The image belows is rendered with russian roulette and no maximum depth for rays. The image is brighter since more rays ultimately survive.
image15

Here is the stanford dragon rendered with next event estimation and russian roulette.
image16

Importance Sampling

So far after each bounce of a ray we have been taking a uniform sample from the hemisphere to use as the next direction for the ray. We can produce better images if we change the way we sample the next direction of the ray.

The image below renders the scene using samples from a cosine distribution. This means that randomly sampled directions for each bounce will be sampled closer to the normal of the surface.
image17

The cosine sampling will still be very noisy depending on the materials used in the scene as show above. To reduce the noise in the image we need to consider the diffuse and specular components of objects in the scene.
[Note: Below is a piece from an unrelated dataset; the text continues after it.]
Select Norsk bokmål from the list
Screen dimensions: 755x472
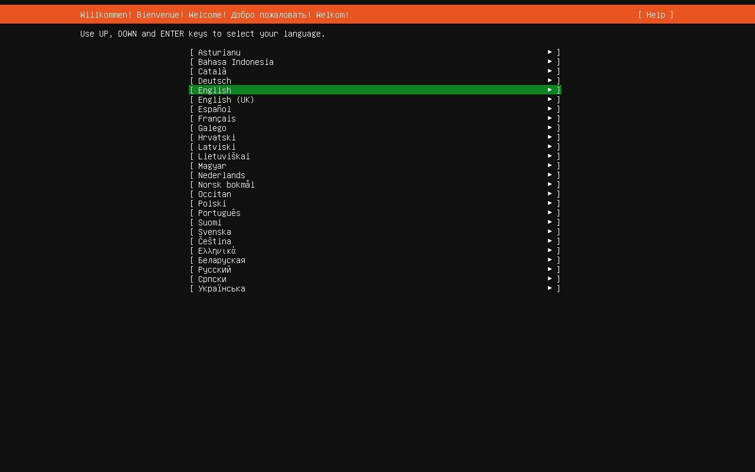pos(226,184)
The image below uses BRDF(bidirectional reflectance distribution function) sampling based on our modified phong BRDF(the formula that ultimately determines the color of the surface). The random samples are centered around the perfect reflected ray for more reflective surfaces and samples are centered around the normal for more diffuse surfaces.
image18

The image below uses similar BRDF to the modified phong used above, but improves further on the realism. The method is called GGX BRDF which is currently used in animation, VFX, and the gaming industry to accurately visualize images. GGX improves in realism by considering the microfacet nature of surfaces since surfaces are not completely smooth. GGX also improves upon reflections through a Fresnel reflection component. Fresnel reflections are the effect when surfaces tend to reflect more at grazing angles(when the viewing direction becomes more parallel with the surface). image19

Multiple Importance Sampling

Returning back to BRDF sampling with our modified phong BRDF, we can improve realism with our reflections by combining both NEE and BRDF importance sampling methods. Earlier we mentioned how NEE uses indirect sampling aka BRDF sampling to determine the next direction for the ray. Let BRDF importance sampling refer to the first indirect lighting method we used where color was only produced when a ray hits a light source. There are merits to both methods. The benefit to NEE is that it produces noise free images for most of the image but fails for more reflective surfaces. In contrast, BRDF importance sampling handles reflective surfaces better than NEE, but is very noisy everywhere else.
NEE:
image19

BRDF:
image20

We can combine both these sampling methods, NEE and BRDF, so that BRDF is emphasized on reflective portions of the scene and NEE is emphasized everywhere else. This method is called multiple importance sampling(MIS) and is simpler in theory, but much more difficult to implement.

The image below uses MIS to combine both NEE and BRDF sampling methods.
image21

Here is a scene of the stanford dragon again using MIS and russian roulette. image22

Acknowledgments

The images shown here are produced for the homework assignments of CSE 168 at UCSD Fall 2021 taught by Professor Ravi Ramamoorthi.